Copy the rows below with every "Viewport" swapped for "Screen size" and everything else unchanged. Omit the pictures.
◆ ◆ ◆
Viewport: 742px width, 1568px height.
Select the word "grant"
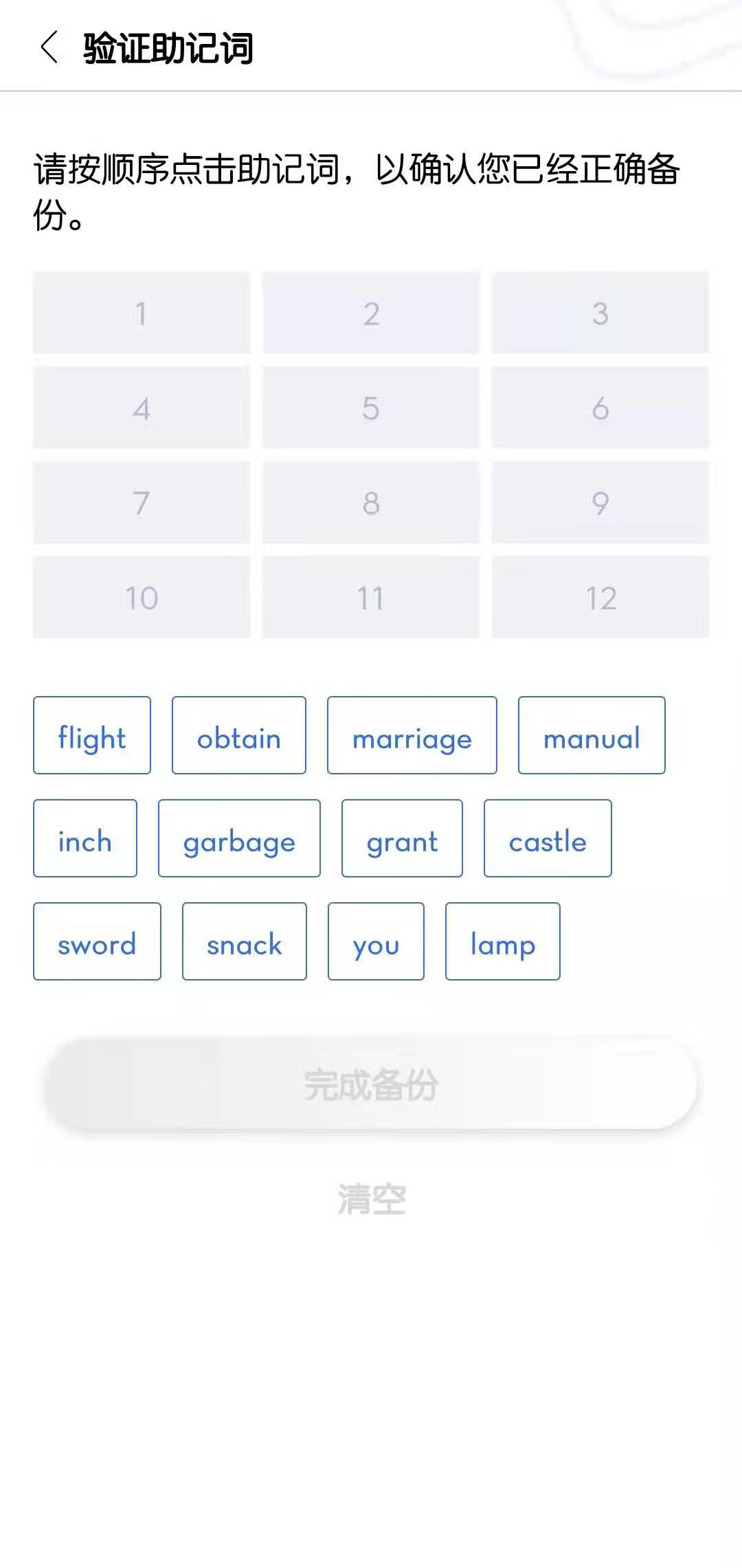click(x=401, y=839)
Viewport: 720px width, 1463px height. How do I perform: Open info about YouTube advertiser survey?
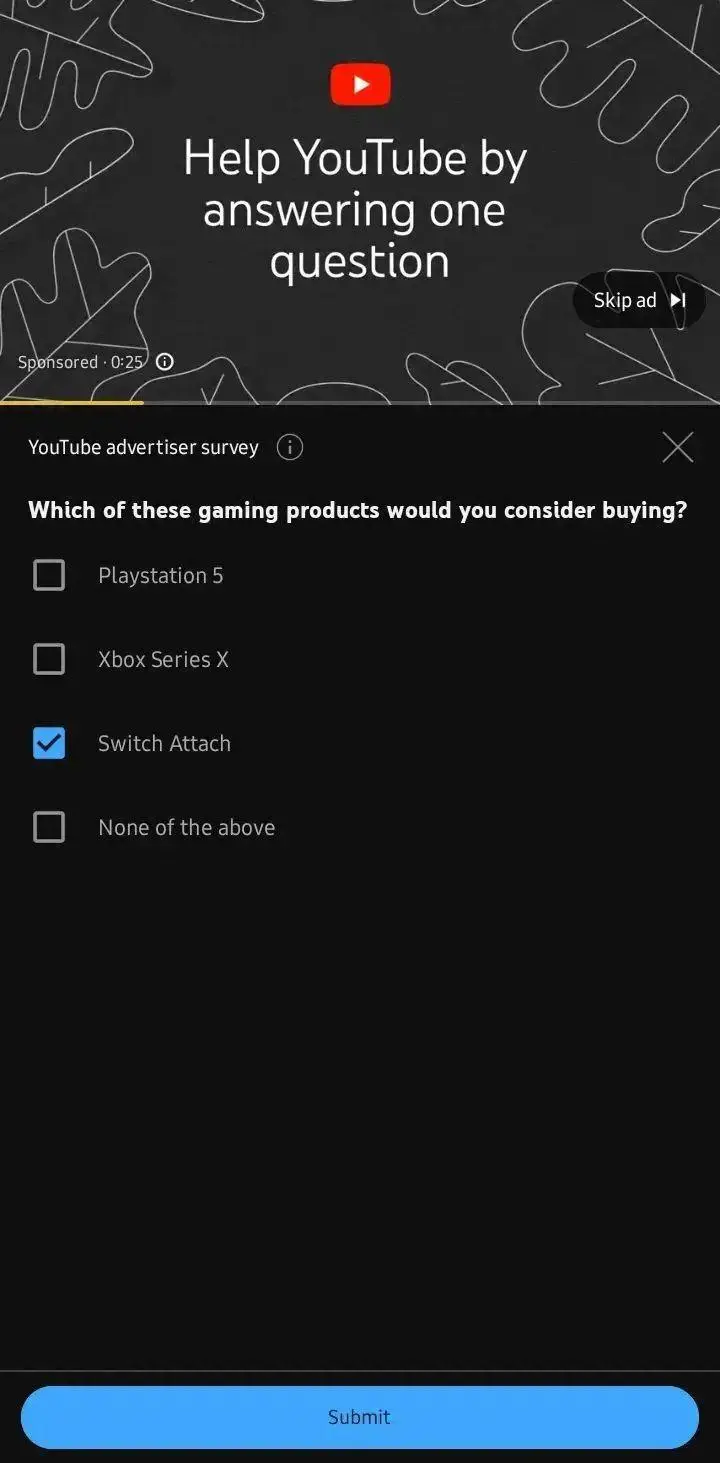coord(289,447)
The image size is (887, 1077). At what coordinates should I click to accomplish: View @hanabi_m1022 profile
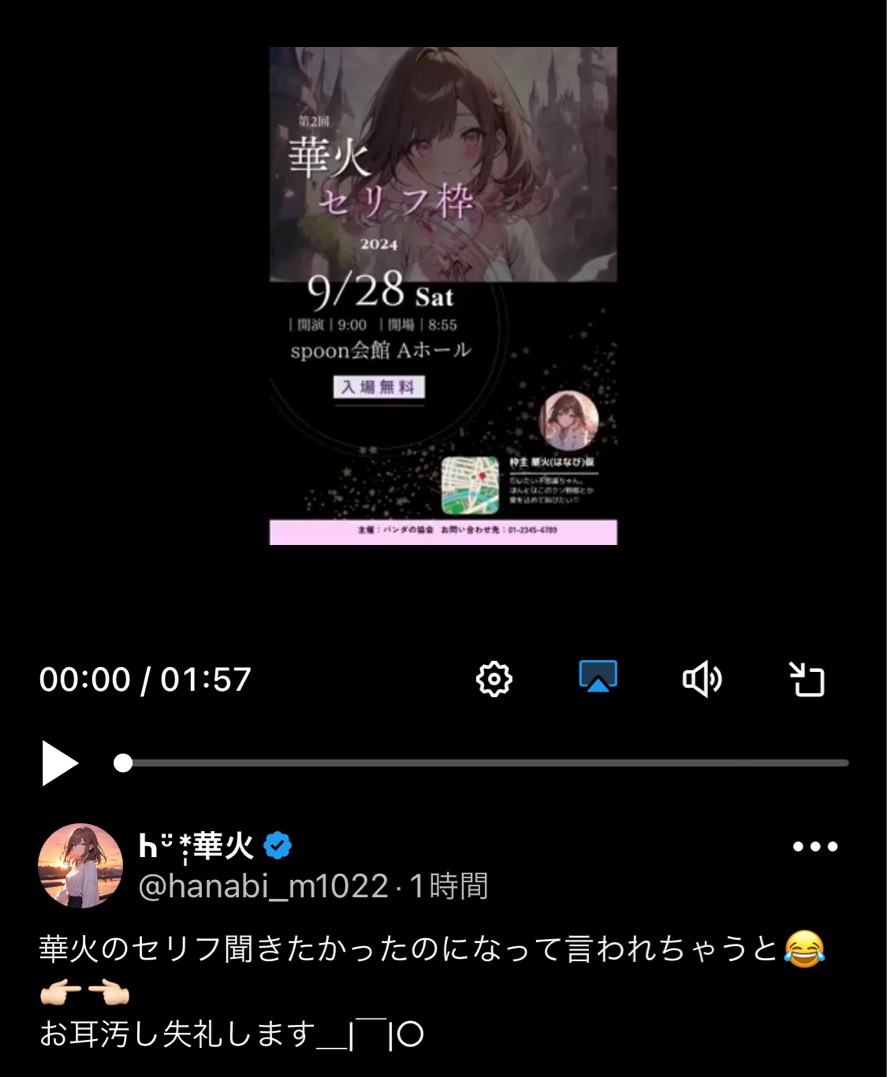click(x=262, y=886)
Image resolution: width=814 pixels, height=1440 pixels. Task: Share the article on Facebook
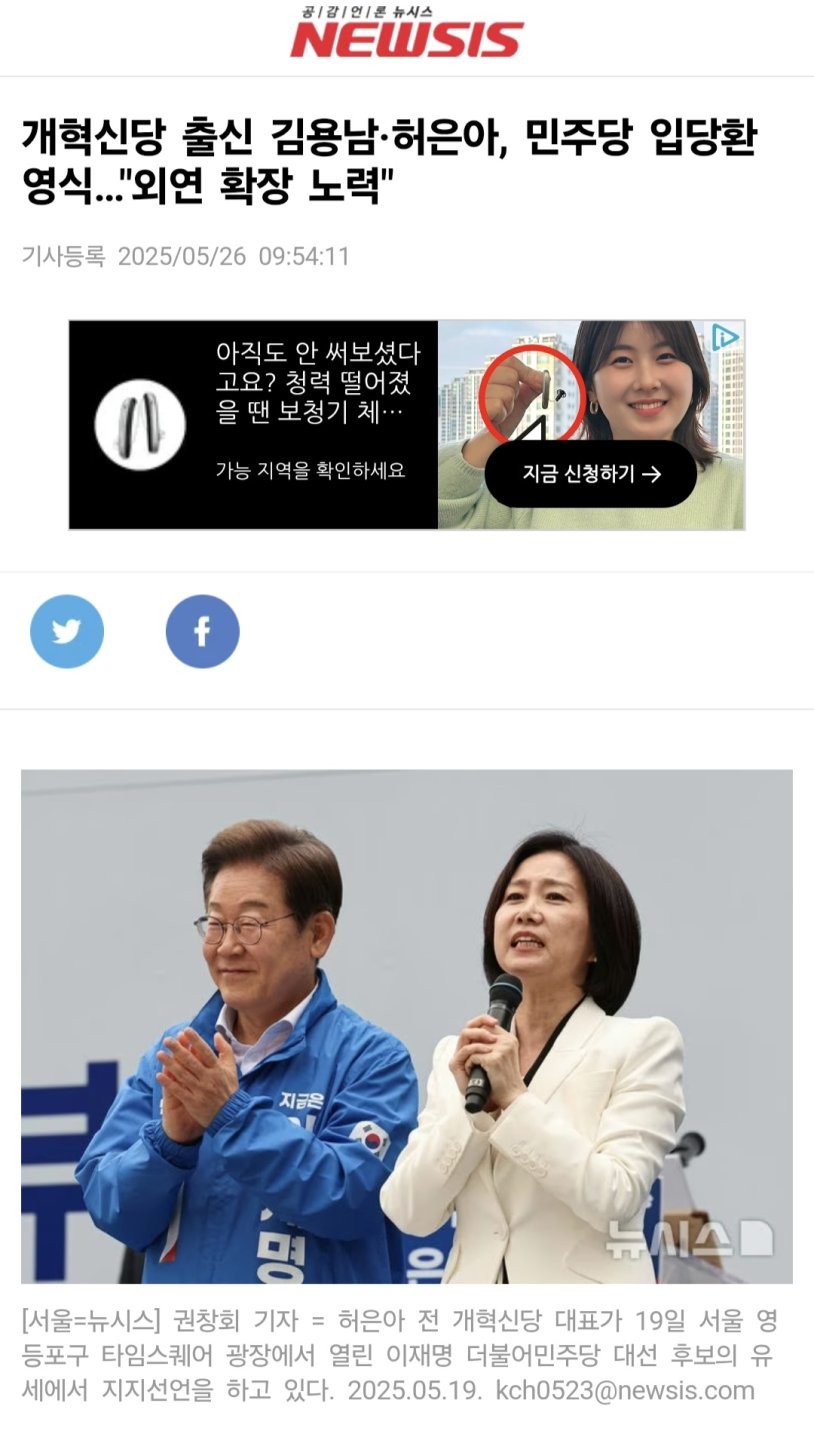click(202, 631)
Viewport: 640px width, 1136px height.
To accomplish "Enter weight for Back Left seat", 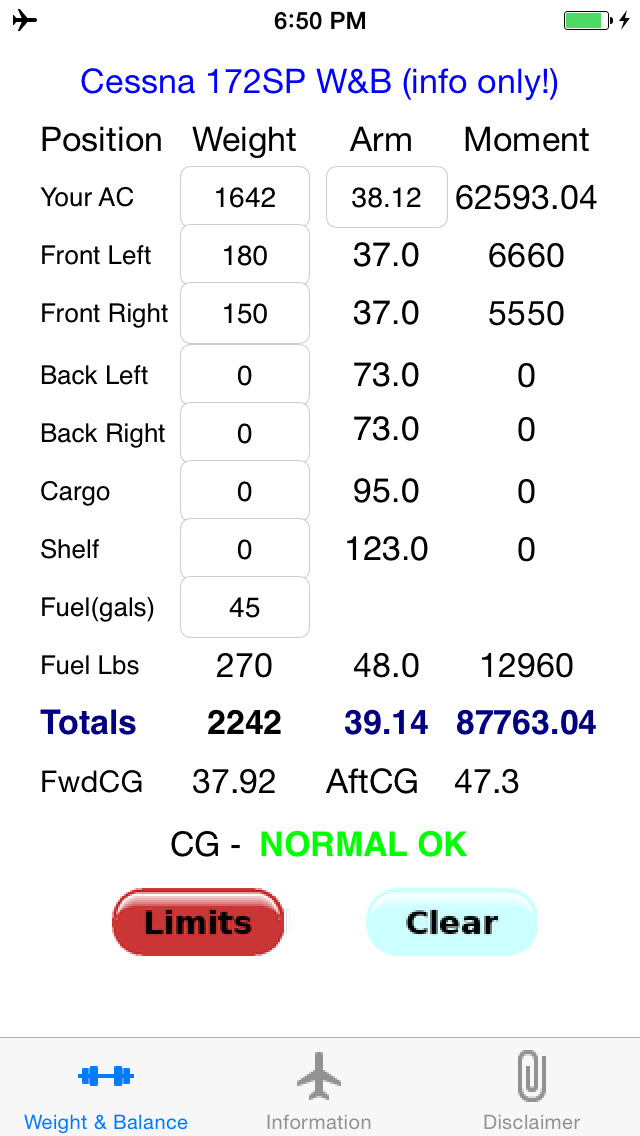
◆ ◆ ◆
§ Reply to the exercise:
Screen size: 742px width, 1568px height.
Select the word "grant"
click(x=401, y=839)
Screen size: 720px width, 1463px height. How do I perform: Open info about YouTube advertiser survey?
coord(289,447)
The image size is (887, 1077). At what coordinates should I click to accomplish: View @hanabi_m1022 profile
click(x=262, y=886)
Image resolution: width=814 pixels, height=1440 pixels. Task: Share the article on Facebook
click(202, 631)
Screen size: 640px width, 1136px height.
To accomplish "Enter weight for Back Left seat", 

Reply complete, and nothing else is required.